| Supplied data |
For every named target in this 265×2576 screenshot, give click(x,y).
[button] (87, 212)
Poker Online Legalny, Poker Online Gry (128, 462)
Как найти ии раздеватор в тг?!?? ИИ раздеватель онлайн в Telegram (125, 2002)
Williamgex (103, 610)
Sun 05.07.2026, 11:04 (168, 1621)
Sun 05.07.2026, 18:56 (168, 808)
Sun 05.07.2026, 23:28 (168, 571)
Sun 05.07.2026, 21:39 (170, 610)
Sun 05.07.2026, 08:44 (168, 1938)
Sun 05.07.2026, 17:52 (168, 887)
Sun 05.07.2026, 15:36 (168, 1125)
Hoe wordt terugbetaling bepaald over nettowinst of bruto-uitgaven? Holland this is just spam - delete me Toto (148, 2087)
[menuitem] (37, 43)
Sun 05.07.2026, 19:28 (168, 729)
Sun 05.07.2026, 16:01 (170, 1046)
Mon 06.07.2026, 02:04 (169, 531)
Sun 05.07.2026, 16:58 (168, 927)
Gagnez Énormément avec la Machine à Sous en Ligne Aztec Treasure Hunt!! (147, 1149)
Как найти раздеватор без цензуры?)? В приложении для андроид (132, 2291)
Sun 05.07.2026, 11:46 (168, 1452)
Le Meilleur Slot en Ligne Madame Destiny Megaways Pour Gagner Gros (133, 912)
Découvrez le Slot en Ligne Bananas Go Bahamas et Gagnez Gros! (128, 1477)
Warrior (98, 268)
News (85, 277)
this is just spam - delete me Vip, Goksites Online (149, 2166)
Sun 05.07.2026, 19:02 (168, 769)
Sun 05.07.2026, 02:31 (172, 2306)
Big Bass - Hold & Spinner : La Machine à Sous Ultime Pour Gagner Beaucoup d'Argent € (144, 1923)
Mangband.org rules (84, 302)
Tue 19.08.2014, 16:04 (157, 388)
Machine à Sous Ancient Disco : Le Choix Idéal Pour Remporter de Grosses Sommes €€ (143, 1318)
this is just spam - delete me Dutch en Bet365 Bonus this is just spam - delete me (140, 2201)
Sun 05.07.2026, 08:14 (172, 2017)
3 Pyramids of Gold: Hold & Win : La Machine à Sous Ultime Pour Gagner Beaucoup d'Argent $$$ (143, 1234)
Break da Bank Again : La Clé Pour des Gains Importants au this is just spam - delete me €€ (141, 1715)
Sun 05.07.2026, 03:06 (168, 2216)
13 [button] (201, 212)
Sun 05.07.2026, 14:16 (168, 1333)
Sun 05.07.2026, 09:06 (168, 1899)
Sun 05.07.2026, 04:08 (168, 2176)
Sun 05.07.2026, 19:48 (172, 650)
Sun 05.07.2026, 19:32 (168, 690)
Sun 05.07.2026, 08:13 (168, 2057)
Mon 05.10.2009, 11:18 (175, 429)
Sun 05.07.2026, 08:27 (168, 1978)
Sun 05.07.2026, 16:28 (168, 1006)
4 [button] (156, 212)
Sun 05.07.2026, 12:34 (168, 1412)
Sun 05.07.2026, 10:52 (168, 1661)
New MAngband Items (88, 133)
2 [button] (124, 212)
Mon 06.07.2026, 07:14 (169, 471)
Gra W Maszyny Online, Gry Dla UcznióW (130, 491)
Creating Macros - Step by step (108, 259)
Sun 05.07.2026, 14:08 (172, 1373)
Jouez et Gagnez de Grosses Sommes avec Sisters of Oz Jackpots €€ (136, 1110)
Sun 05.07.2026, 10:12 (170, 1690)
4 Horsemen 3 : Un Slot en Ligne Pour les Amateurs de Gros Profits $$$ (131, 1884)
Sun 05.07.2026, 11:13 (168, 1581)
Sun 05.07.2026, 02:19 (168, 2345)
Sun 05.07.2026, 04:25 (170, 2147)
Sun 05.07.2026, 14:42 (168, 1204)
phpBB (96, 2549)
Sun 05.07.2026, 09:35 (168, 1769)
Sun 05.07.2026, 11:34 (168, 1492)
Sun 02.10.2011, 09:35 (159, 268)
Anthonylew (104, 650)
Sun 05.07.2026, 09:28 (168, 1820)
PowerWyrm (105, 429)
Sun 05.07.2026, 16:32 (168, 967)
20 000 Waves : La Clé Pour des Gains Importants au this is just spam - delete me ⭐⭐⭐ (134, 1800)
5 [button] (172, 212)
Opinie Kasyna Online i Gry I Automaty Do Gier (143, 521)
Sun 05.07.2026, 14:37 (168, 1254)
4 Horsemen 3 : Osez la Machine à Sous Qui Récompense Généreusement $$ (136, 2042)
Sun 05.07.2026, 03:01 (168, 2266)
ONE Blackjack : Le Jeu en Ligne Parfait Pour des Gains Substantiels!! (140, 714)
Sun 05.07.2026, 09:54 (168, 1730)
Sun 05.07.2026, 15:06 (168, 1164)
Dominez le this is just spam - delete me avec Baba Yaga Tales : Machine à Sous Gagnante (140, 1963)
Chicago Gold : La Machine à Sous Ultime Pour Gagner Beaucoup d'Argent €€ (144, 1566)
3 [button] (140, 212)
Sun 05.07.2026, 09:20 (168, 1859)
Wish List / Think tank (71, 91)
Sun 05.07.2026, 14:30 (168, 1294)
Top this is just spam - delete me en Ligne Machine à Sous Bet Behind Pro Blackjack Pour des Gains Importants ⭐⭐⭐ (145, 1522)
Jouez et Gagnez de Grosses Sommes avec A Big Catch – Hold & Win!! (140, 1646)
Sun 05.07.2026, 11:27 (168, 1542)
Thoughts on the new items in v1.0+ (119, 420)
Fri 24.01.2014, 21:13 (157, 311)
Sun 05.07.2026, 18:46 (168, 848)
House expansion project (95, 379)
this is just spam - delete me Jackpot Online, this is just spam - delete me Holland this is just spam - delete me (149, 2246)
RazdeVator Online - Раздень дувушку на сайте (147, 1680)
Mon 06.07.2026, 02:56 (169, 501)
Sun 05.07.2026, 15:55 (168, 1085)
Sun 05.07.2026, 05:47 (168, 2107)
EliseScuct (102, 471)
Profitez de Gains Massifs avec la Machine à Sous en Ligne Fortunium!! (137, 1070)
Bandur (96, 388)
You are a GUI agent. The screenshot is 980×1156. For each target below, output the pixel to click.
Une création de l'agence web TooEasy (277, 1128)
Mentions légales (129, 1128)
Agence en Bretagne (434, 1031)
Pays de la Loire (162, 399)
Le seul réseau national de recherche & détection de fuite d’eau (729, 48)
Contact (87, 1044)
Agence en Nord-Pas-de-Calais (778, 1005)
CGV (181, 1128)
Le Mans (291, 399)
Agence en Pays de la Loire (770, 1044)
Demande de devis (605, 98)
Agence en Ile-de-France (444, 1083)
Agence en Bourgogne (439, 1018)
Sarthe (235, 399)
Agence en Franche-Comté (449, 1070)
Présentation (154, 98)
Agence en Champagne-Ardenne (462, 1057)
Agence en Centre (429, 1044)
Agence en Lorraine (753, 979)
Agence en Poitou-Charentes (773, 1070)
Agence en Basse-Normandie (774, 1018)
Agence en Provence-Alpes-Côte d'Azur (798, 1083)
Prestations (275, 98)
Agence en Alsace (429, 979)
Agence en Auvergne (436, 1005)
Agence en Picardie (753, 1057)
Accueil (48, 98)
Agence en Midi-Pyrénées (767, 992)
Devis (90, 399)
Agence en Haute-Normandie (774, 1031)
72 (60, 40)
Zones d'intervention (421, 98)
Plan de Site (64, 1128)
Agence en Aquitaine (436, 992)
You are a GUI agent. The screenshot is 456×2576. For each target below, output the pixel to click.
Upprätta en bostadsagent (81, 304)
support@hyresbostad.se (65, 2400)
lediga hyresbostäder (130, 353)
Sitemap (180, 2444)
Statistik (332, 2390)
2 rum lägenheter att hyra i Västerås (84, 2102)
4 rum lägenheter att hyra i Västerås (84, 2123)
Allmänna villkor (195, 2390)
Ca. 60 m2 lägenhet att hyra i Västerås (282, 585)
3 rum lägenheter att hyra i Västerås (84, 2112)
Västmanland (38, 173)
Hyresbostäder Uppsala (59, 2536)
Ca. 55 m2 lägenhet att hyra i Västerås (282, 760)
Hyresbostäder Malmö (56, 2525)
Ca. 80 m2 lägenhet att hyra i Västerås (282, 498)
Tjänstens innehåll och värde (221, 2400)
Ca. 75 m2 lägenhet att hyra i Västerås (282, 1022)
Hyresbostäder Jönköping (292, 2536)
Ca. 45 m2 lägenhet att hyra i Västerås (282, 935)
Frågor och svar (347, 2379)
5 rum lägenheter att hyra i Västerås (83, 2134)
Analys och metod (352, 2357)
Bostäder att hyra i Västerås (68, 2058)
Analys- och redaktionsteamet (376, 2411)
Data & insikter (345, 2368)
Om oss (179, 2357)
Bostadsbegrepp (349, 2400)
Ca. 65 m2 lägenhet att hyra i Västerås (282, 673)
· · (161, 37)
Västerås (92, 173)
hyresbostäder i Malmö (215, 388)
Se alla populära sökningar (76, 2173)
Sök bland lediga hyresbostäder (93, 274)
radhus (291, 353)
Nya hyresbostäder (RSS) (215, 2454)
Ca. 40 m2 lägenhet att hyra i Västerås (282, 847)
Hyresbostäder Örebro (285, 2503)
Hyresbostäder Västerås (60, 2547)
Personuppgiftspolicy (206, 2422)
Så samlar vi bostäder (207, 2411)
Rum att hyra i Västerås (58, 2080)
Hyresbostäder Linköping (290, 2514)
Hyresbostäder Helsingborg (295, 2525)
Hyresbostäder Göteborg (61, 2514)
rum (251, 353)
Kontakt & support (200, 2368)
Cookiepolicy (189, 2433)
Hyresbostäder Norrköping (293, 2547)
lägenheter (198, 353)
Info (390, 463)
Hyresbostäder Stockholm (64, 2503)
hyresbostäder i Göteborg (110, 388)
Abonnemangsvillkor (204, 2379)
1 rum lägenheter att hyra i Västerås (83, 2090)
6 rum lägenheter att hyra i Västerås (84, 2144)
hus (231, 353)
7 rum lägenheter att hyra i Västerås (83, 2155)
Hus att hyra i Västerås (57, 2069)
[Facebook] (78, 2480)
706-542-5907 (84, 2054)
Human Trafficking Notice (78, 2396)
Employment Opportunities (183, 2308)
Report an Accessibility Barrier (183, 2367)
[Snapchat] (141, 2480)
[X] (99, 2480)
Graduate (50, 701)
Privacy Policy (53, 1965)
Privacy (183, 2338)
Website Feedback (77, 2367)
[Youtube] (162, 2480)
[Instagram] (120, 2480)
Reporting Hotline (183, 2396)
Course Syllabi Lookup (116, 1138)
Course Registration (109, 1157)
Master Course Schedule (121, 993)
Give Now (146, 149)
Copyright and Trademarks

| Exercise requirements |
Starting at the beginning of the records above and ending at the line containing "Sun 05.07.2026, 19:28 (168, 729)" (both included), rewrite only those lines in full, requests included. Shift each answer by adding -73 to every number in its coordinates.

| Final answer |
For every named target in this 265×2576 screenshot, give click(x,y).
[button] (14, 139)
Poker Online Legalny, Poker Online Gry (55, 389)
Как найти ии раздеватор в тг?!?? ИИ раздеватель онлайн в Telegram (52, 1929)
Williamgex (30, 537)
Sun 05.07.2026, 11:04 (95, 1548)
Sun 05.07.2026, 18:56 (95, 735)
Sun 05.07.2026, 23:28 (95, 498)
Sun 05.07.2026, 21:39 (97, 537)
Sun 05.07.2026, 08:44 (95, 1865)
Sun 05.07.2026, 17:52 (95, 814)
Sun 05.07.2026, 15:36 (95, 1052)
Hoe wordt terugbetaling bepaald over nettowinst of bruto-uitgaven? Holland this is just spam - delete me Toto (75, 2014)
[menuitem] (-36, -30)
Sun 05.07.2026, 19:28 (95, 656)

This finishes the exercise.